▸ Teks Latihan
____________________
Satelit Palapa Indonesia Satelindo muncul sebagai operator GSM pertama di Indonesia, melalui Keputusan Menteri Pariwisata No. PM1082MPPT-93, dengan
awal pemilik saham adalah PT. Telkom, PT. Indosat, dan PT. Bimagraha Telekomindo, dengan wilayah cakupan layanan meliputi Jakarta dan sekitarnya. Pada
periode ini, teknologi NMT dan AMPS mulai ditinggalkan, ditandai dengan tren melonjaknya jumlah pelanggan GSM di Indonesia. Beberapa faktor penyebab
lonjakan tersebut antara lain, karena GSM menggunakan SIM card yang memungkinkan pelanggan untuk berganti handset tanpa mengganti nomor.
Penggunaan teknologi GMH 2000E-TDMA diperkenalkan oleh Bakrie Telecom melalui Ratelindo. Layanan yang diberikan oleh Ratelindo berupa layanan
Fixed-Cellular Network Operator, yaitu telepon rumah nirkabel, kemudian pada 26 Mei 1995 didirikan sebuah perusahaan telekomunikasi bernama Telkomsel, sebagai
operator GSM nasional kedua di Indonesia, dengan kepemilikan bersama Satelindo.
____________________
▸ Data Kajian
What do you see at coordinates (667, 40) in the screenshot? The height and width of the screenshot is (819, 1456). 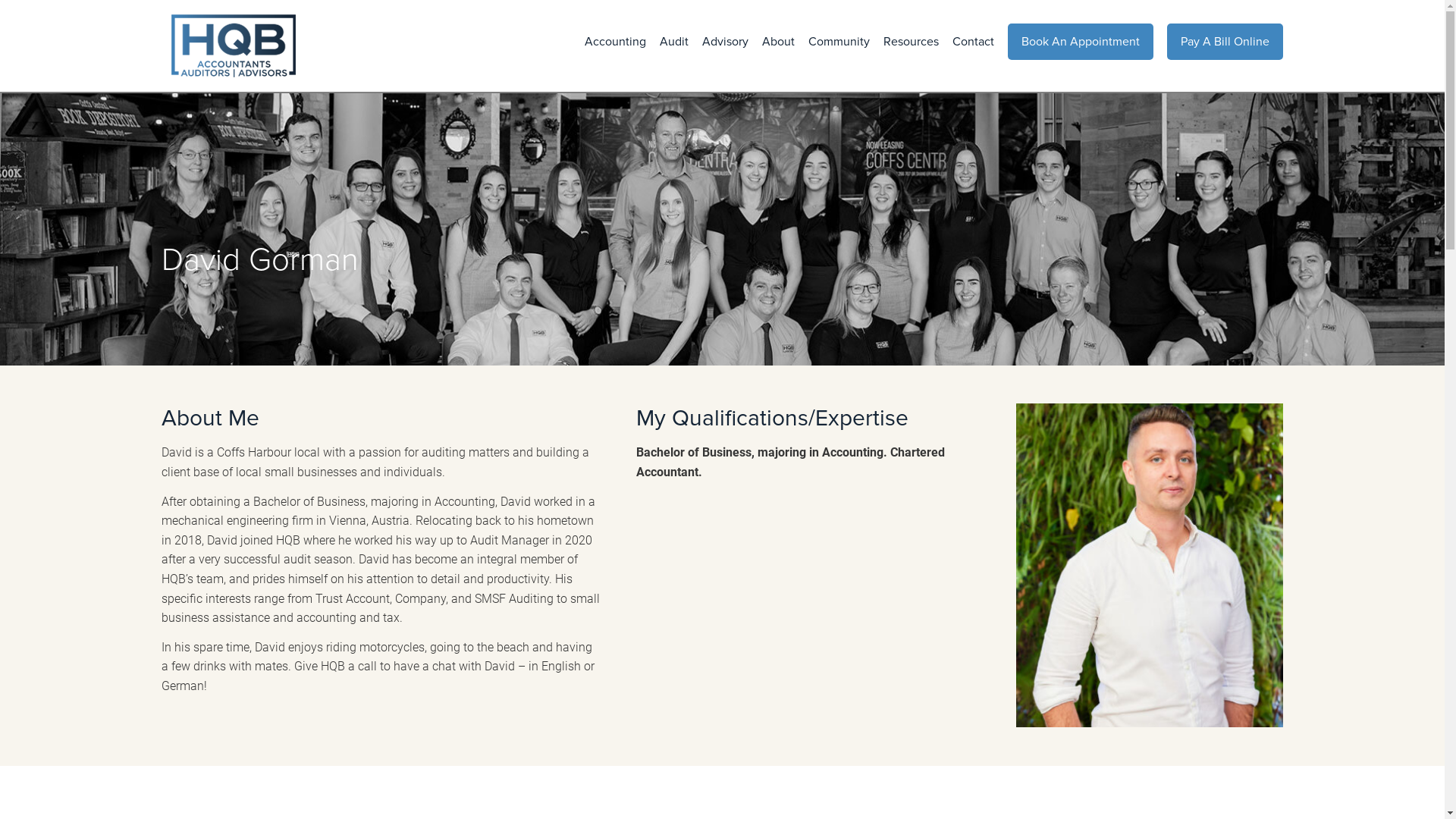 I see `'Audit'` at bounding box center [667, 40].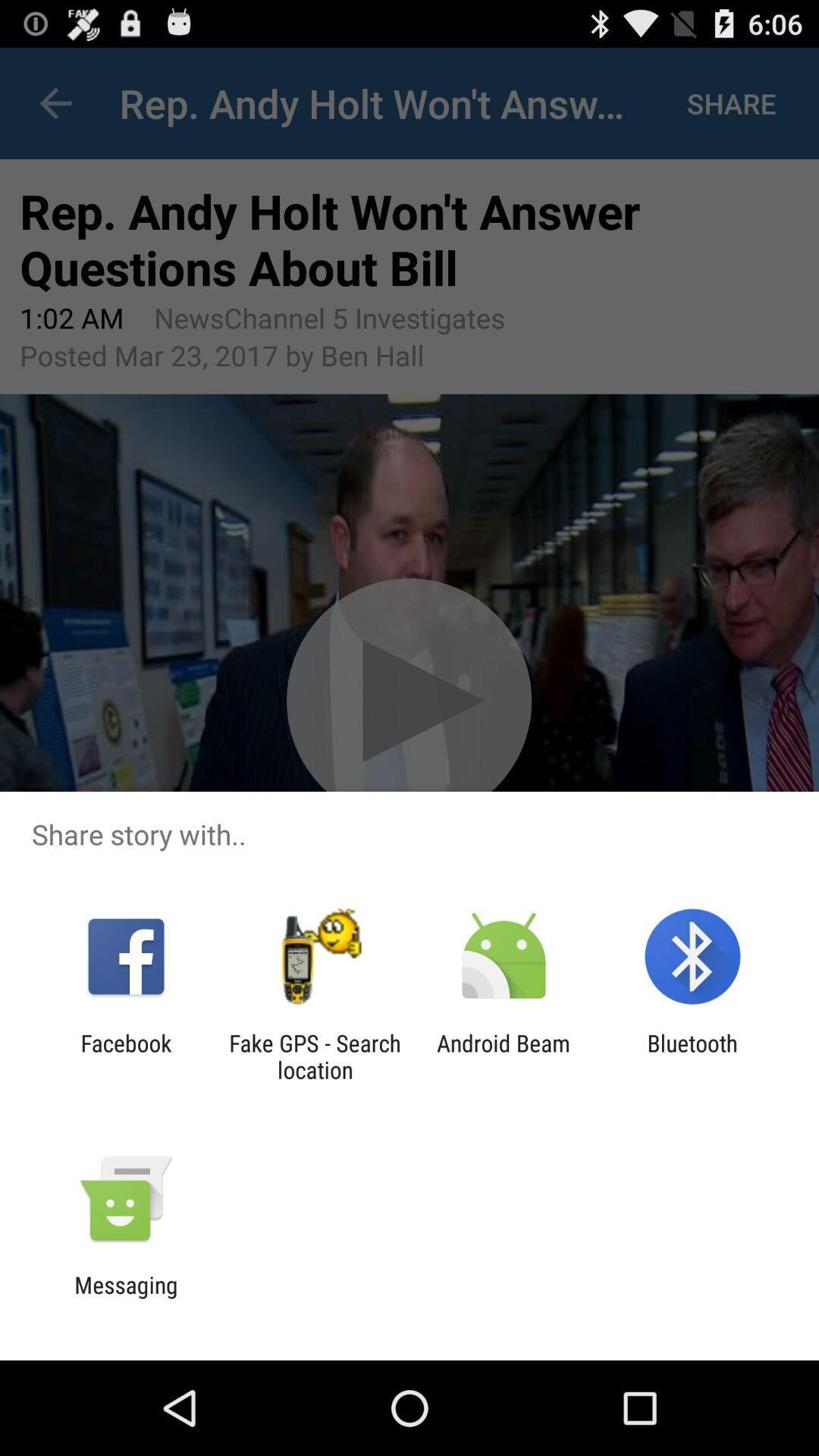 This screenshot has height=1456, width=819. Describe the element at coordinates (125, 1298) in the screenshot. I see `the messaging icon` at that location.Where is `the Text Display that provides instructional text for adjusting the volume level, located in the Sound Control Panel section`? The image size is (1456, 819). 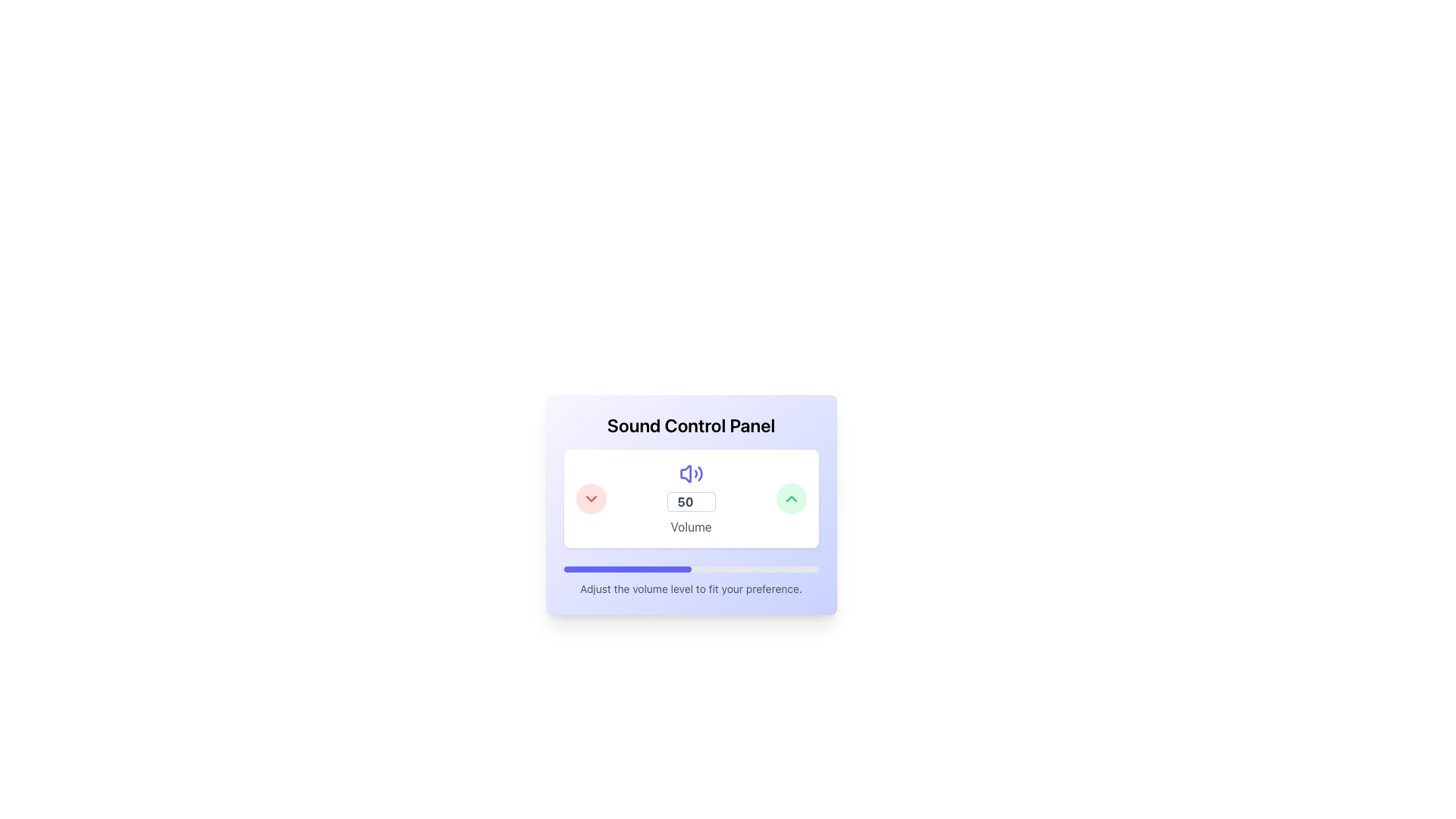
the Text Display that provides instructional text for adjusting the volume level, located in the Sound Control Panel section is located at coordinates (690, 588).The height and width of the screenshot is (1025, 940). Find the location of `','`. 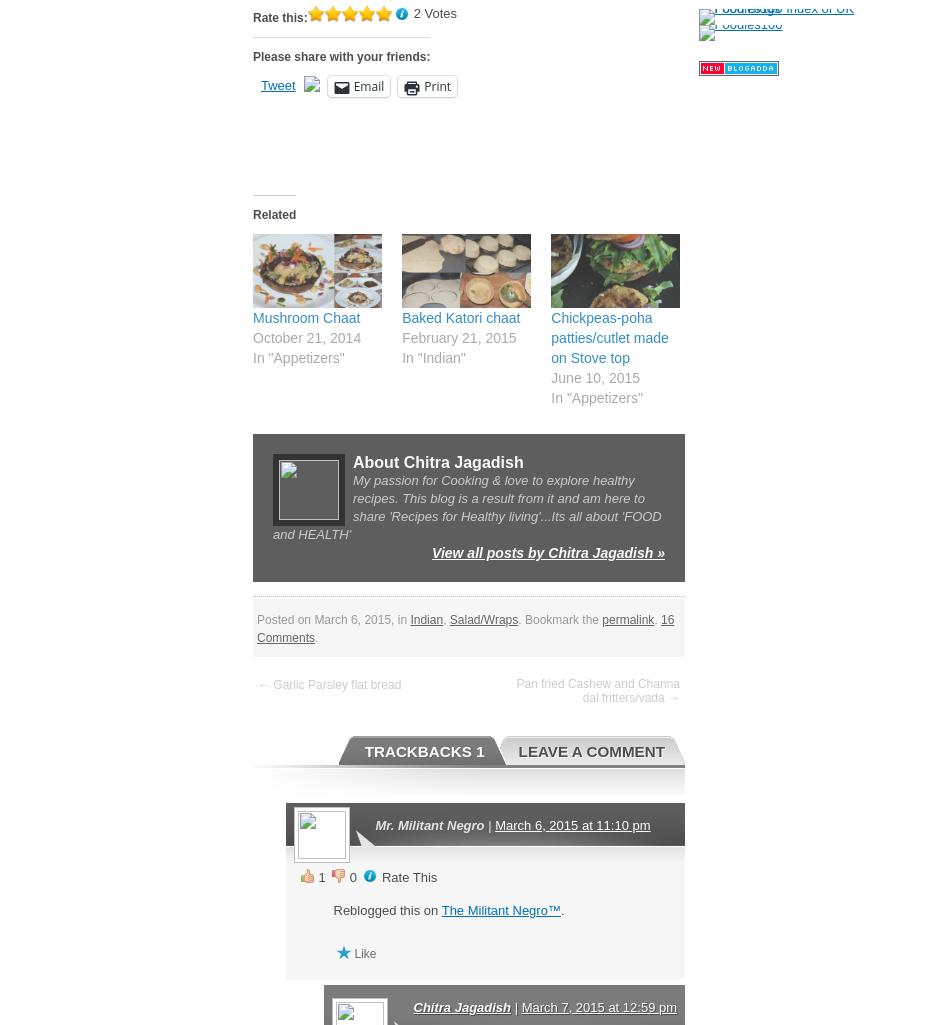

',' is located at coordinates (442, 617).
____________________
▸ Soal Latihan
**A.** Tulis ulang penggalan teks latihan dari "Penggunaan teknologi GMH" sampai "kepemilikan bersama Satelindo.", dengan mengganti "Telkomsel" menjadi "PT Telkomsel".
**B.** Menurut teks latihan, kapan Telkomsel didirikan?
**C.** Sebutkan semua pemilik saham awal Satelindo yang tercantum dalam teks latihan.
Data di atas berasal dari sumber yang berbeda.

▸ Pembahasan Soal
**A.**
Penggunaan teknologi GMH 2000E-TDMA diperkenalkan oleh Bakrie Telecom melalui Ratelindo. Layanan yang diberikan oleh Ratelindo berupa layanan
Fixed-Cellular Network Operator, yaitu telepon rumah nirkabel, kemudian pada 26 Mei 1995 didirikan sebuah perusahaan telekomunikasi bernama PT Telkomsel, sebagai
operator GSM nasional kedua di Indonesia, dengan kepemilikan bersama Satelindo.

**B.** 26 Mei 1995

**C.** PT. Telkom, PT. Indosat, dan PT. Bimagraha Telekomindo